**Activity:**
Produce word for word the lines of the data below running from the one that has "This screenshot has width=1512, height=799." to the one that has "Open the 配置切换 configuration dropdown", inclusive, and no others.

**Records provided:**
-=-=-=-=-
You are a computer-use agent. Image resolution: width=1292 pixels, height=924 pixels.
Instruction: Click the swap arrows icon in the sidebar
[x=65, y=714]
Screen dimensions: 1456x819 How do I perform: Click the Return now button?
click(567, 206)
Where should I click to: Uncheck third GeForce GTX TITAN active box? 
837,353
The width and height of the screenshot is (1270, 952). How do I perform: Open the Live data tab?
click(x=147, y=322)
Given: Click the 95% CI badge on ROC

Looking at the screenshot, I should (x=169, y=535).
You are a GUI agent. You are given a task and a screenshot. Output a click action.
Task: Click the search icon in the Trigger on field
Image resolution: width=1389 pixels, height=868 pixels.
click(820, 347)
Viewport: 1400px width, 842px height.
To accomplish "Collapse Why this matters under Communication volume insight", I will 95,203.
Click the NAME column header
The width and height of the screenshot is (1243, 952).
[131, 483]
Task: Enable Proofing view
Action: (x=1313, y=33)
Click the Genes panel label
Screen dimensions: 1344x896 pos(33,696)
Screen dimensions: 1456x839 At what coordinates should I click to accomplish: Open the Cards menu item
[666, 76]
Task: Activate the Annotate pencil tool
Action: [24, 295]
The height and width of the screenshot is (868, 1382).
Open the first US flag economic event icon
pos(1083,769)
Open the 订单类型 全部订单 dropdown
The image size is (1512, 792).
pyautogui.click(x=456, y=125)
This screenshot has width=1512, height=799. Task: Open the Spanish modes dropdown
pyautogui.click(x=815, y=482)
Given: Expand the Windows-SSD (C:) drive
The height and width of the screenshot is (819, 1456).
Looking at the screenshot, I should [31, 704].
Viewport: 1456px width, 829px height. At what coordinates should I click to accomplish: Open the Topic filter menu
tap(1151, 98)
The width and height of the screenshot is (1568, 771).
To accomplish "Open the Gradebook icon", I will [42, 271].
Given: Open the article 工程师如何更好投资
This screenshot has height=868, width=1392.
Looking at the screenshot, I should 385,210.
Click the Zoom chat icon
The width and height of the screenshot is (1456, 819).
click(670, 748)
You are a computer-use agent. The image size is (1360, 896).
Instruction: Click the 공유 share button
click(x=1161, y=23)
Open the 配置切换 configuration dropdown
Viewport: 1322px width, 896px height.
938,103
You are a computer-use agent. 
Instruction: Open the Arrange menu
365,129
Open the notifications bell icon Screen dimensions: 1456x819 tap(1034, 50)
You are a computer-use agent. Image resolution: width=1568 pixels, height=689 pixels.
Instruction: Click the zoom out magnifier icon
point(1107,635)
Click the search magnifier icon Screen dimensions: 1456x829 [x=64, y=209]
-=-=-=-=-
**Exercise solution:**
This screenshot has width=1512, height=799. Task: Open the Spanish modes dropdown
pyautogui.click(x=815, y=482)
Given: Expand the Windows-SSD (C:) drive
The height and width of the screenshot is (819, 1456).
Looking at the screenshot, I should [31, 704].
Viewport: 1456px width, 829px height. At what coordinates should I click to accomplish: Open the Topic filter menu
tap(1151, 98)
The width and height of the screenshot is (1568, 771).
To accomplish "Open the Gradebook icon", I will [42, 271].
Given: Open the article 工程师如何更好投资
This screenshot has height=868, width=1392.
Looking at the screenshot, I should 385,210.
Click the Zoom chat icon
The width and height of the screenshot is (1456, 819).
click(670, 748)
You are a computer-use agent. The image size is (1360, 896).
Instruction: Click the 공유 share button
click(x=1161, y=23)
Open the 配置切换 configuration dropdown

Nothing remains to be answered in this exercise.